------ Source text ------
Photo Credit: 20th Century Fox

Aliens picks up Ridley Scott’s story a whopping 57 years after the original. Ripley has been frozen in stasis this entire time and is found by chance by a team employed by the mega-corporation Weyland. Ripley is informed that the moon she visited in the first film, the one crawling with xenomorph eggs, is now home to a terraforming colony. A colony that Weyland has since lost communication with. She is recruited by Weyland and the colonial space marine forces to attend a mission to the planet in hopes of regaining contact with the lost colony. During the mission, Ripley and the Marines encounter numerous alien xenomorphs, a young orphaned girl named Newt, and learn the true sinister plans of the evil Weyland corporation.

Aliens is a strikingly different movie than the original film. Ridley Scott’s Alien is small. The entire film takes place mainly on one ship with a small crew of actors. James Cameron’s sequel is much more massive in scope. Expanding not just the story and setpieces, but the universe the series takes place in. Now there are space marines, colonies on different planets, multiple aliens with a hierarchy, and a queen. The film is also much more action-oriented than the first. Alien is about the horror which comes from being alone fighting for survival against an unknown superior being. Aliens levels the playing field, giving the humans machine guns and mech suits to fight the xenomorphs. What Aliens doesn’t change though is the mountains of subtext hiding underneath a stellar film.

Photo Credit: 20th Century Fox

Alien tells a story of isolation, corporate greed, and superior beings preying on the weak. Aliens continues these themes but also adds themes of motherhood and reversing gender norms. In 1986 when the film was released, the biggest action stars at the time were Arnold Schwarzenegger and Sylvester Stallone. Arnold coming off The Terminator and Comando, and Sly being a bankable star from his success in the Rocky series and now First Blood. These two stars were big body-building gruff men with hard-to-place accents. Sigourney Weaver was tall but lanky. She looks frail in comparison to the big action stars of the 80’s and 90’s but kicks just as much ass as the men. Featuring her front and center allowed for an additional layer of storytelling that just couldn’t be done with action stars at the time. She was allowed to take on a maternal role, appearing soft and caring while simultaneously being an alien butt-kicking badass. The film also flips the script by turning Bill Paxton’s character Hudson, into a hysterical panicking member of the Marines. A trope typically reserved for women in cinema.
------
To be done>
1. Answer these questions using the review of Aliens:
(a) How many years after the original film does Aliens pick up the story?
(b) In what year was Aliens released?
(c) Which character played by Bill Paxton is turned into a hysterical, panicking member of the Marines?
2. Write out everything in the review of Aliens from "Aliens picks up" down to "evil Weyland corporation.", keeping every word and mark the same.
3. Continue the review of Aliens, picking up right after its last sentence.
The data that follows comes from a different source than the review of Aliens.
------ Collected data ------
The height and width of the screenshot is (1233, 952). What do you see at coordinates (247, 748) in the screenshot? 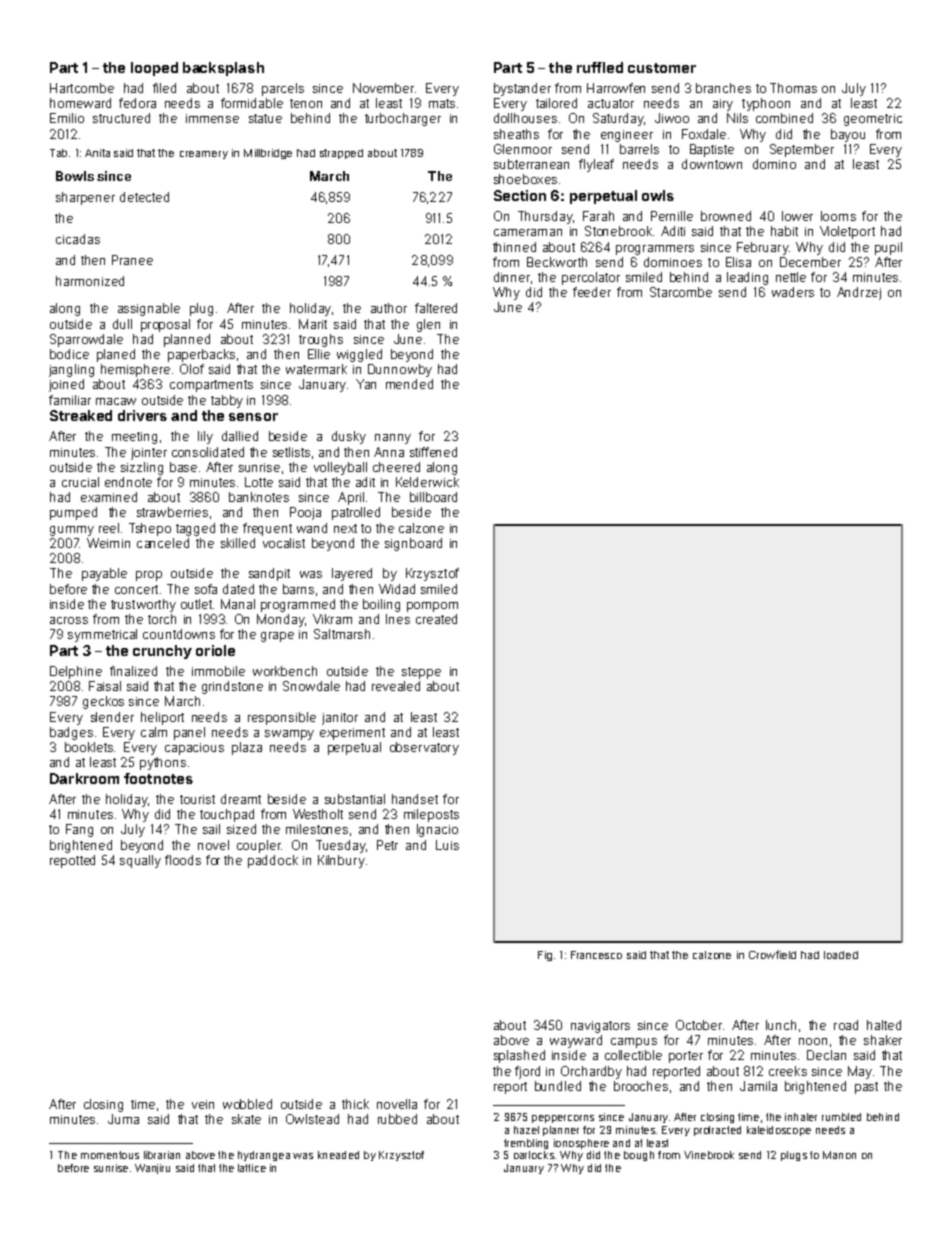
I see `plaza` at bounding box center [247, 748].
------
The responses>
1.
(a) 57 years
(b) 1986
(c) Hudson

2.
Aliens picks up Ridley Scott’s story a whopping 57 years after the original. Ripley has been frozen in stasis this entire time and is found by chance by a team employed by the mega-corporation Weyland. Ripley is informed that the moon she visited in the first film, the one crawling with xenomorph eggs, is now home to a terraforming colony. A colony that Weyland has since lost communication with. She is recruited by Weyland and the colonial space marine forces to attend a mission to the planet in hopes of regaining contact with the lost colony. During the mission, Ripley and the Marines encounter numerous alien xenomorphs, a young orphaned girl named Newt, and learn the true sinister plans of the evil Weyland corporation.

3.
The final epic battle of Aliens has Ripley fighting the queen xenomorph. The alien queen is out to exact revenge on Ripley for destroying her eggs while Ripley is acting purely out of protection for Newt. Her surrogate daughter. It’s a completion of the theme from the first Alien film. The xenomorphs are evil superior beings, only interested in destroying. The humans are their juxtaposition, acting out of selfless service and protection for those around them. This is done with a cat in the first but it’s heaps more powerful here with a human child thrown into the mix. This trope of parents protecting their children wasn’t new at the time, but it was never done before with this much spectacle.

Photo Credit: 20th Century Fox

Aliens, much like Alien, gets the most important aspect of a movie right. It’s entertaining. You can miss or ignore all the subtexts of evil capitalism. You can view Bill Paxton as simple comic relief instead of a commentary on hysterical women in cinema. Or you could even forget all the symbolism of motherhood and protecting your children at all costs. With all of those gone, you still have an excellent action movie. One that’s true to the time period and one that paved the way for action and sci-fi films for years to come. Aliens is a 10 out of 10 film because it’s a masterpiece that has inspired countless films, books, and video games.